### CHALLENGE
Reproduce the material that follows word for word, with every line intact.

━━ EXERCISE MATERIALS ━━

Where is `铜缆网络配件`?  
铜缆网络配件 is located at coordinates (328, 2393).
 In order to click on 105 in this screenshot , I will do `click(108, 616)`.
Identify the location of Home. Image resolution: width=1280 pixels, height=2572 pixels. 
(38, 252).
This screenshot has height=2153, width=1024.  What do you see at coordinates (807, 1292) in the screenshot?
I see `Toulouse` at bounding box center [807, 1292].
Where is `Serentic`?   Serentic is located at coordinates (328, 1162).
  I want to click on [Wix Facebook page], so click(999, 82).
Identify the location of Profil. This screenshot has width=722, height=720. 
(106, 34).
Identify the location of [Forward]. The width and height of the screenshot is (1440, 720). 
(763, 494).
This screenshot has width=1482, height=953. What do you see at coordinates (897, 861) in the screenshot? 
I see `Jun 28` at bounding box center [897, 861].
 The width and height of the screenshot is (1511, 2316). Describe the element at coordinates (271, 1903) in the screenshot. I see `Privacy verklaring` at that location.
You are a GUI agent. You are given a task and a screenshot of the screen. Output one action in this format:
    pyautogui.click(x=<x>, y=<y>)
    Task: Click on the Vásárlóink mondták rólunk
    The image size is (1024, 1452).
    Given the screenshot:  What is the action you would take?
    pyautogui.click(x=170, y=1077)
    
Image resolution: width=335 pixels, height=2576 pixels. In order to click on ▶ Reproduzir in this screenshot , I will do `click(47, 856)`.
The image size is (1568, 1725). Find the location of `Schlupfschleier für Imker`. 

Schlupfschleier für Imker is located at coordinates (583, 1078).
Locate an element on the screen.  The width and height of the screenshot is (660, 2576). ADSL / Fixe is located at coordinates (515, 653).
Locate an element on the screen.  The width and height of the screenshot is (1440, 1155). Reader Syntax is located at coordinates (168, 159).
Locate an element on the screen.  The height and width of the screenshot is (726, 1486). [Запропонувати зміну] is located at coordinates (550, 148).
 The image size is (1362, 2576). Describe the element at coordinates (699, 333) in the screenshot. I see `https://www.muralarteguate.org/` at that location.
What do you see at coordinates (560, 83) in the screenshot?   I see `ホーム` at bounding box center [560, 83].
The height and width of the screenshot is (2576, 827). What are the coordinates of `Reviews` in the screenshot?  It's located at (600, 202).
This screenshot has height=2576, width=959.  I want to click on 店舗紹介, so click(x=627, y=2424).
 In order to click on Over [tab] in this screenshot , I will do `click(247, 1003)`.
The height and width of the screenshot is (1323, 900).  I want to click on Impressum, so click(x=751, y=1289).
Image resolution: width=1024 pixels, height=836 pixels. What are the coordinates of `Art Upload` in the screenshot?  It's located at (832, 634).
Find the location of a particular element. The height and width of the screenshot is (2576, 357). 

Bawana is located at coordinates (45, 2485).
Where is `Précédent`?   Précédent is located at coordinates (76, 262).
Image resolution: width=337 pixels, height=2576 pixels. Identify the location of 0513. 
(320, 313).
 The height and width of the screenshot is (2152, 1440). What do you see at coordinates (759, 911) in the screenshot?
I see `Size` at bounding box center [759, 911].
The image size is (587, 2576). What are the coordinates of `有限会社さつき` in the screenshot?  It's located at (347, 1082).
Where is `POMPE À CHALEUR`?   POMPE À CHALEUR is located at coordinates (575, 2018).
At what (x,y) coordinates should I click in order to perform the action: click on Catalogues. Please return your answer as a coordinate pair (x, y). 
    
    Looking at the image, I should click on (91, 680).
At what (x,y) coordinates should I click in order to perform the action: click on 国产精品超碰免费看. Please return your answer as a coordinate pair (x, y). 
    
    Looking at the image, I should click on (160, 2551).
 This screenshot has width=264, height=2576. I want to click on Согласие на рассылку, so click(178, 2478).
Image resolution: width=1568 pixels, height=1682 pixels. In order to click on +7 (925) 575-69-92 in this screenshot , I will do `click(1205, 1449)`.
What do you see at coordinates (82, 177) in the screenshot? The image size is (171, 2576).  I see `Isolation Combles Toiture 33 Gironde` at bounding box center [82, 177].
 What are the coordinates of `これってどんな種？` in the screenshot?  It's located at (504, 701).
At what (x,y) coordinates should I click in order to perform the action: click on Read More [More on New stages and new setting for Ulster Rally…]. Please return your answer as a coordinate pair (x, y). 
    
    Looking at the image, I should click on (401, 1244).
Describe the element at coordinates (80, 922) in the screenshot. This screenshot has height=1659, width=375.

━━━

### REPLY TO THE TASK
Where is `铜缆网络配件`?  
铜缆网络配件 is located at coordinates (328, 2393).
 In order to click on 105 in this screenshot , I will do `click(108, 616)`.
Identify the location of Home. Image resolution: width=1280 pixels, height=2572 pixels. 
(38, 252).
This screenshot has height=2153, width=1024.  What do you see at coordinates (807, 1292) in the screenshot?
I see `Toulouse` at bounding box center [807, 1292].
Where is `Serentic`?   Serentic is located at coordinates (328, 1162).
  I want to click on [Wix Facebook page], so click(999, 82).
Identify the location of Profil. This screenshot has width=722, height=720. 
(106, 34).
Identify the location of [Forward]. The width and height of the screenshot is (1440, 720). 
(763, 494).
This screenshot has width=1482, height=953. What do you see at coordinates (897, 861) in the screenshot? 
I see `Jun 28` at bounding box center [897, 861].
 The width and height of the screenshot is (1511, 2316). Describe the element at coordinates (271, 1903) in the screenshot. I see `Privacy verklaring` at that location.
You are a GUI agent. You are given a task and a screenshot of the screen. Output one action in this format:
    pyautogui.click(x=<x>, y=<y>)
    Task: Click on the Vásárlóink mondták rólunk
    The image size is (1024, 1452).
    Given the screenshot:  What is the action you would take?
    pyautogui.click(x=170, y=1077)
    
Image resolution: width=335 pixels, height=2576 pixels. In order to click on ▶ Reproduzir in this screenshot , I will do `click(47, 856)`.
The image size is (1568, 1725). Find the location of `Schlupfschleier für Imker`. 

Schlupfschleier für Imker is located at coordinates (583, 1078).
Locate an element on the screen.  The width and height of the screenshot is (660, 2576). ADSL / Fixe is located at coordinates (515, 653).
Locate an element on the screen.  The width and height of the screenshot is (1440, 1155). Reader Syntax is located at coordinates (168, 159).
Locate an element on the screen.  The height and width of the screenshot is (726, 1486). [Запропонувати зміну] is located at coordinates (550, 148).
 The image size is (1362, 2576). Describe the element at coordinates (699, 333) in the screenshot. I see `https://www.muralarteguate.org/` at that location.
What do you see at coordinates (560, 83) in the screenshot?   I see `ホーム` at bounding box center [560, 83].
The height and width of the screenshot is (2576, 827). What are the coordinates of `Reviews` in the screenshot?  It's located at (600, 202).
This screenshot has height=2576, width=959.  I want to click on 店舗紹介, so click(x=627, y=2424).
 In order to click on Over [tab] in this screenshot , I will do `click(247, 1003)`.
The height and width of the screenshot is (1323, 900).  I want to click on Impressum, so click(x=751, y=1289).
Image resolution: width=1024 pixels, height=836 pixels. What are the coordinates of `Art Upload` in the screenshot?  It's located at (832, 634).
Find the location of a particular element. The height and width of the screenshot is (2576, 357). 

Bawana is located at coordinates (45, 2485).
Where is `Précédent`?   Précédent is located at coordinates (76, 262).
Image resolution: width=337 pixels, height=2576 pixels. Identify the location of 0513. 
(320, 313).
 The height and width of the screenshot is (2152, 1440). What do you see at coordinates (759, 911) in the screenshot?
I see `Size` at bounding box center [759, 911].
The image size is (587, 2576). What are the coordinates of `有限会社さつき` in the screenshot?  It's located at (347, 1082).
Where is `POMPE À CHALEUR`?   POMPE À CHALEUR is located at coordinates (575, 2018).
At what (x,y) coordinates should I click in order to perform the action: click on Catalogues. Please return your answer as a coordinate pair (x, y). 
    
    Looking at the image, I should click on (91, 680).
At what (x,y) coordinates should I click in order to perform the action: click on 国产精品超碰免费看. Please return your answer as a coordinate pair (x, y). 
    
    Looking at the image, I should click on (160, 2551).
 This screenshot has width=264, height=2576. I want to click on Согласие на рассылку, so click(178, 2478).
Image resolution: width=1568 pixels, height=1682 pixels. In order to click on +7 (925) 575-69-92 in this screenshot , I will do `click(1205, 1449)`.
What do you see at coordinates (82, 177) in the screenshot? The image size is (171, 2576).  I see `Isolation Combles Toiture 33 Gironde` at bounding box center [82, 177].
 What are the coordinates of `これってどんな種？` in the screenshot?  It's located at (504, 701).
At what (x,y) coordinates should I click in order to perform the action: click on Read More [More on New stages and new setting for Ulster Rally…]. Please return your answer as a coordinate pair (x, y). 
    
    Looking at the image, I should click on (401, 1244).
Describe the element at coordinates (80, 922) in the screenshot. This screenshot has height=1659, width=375.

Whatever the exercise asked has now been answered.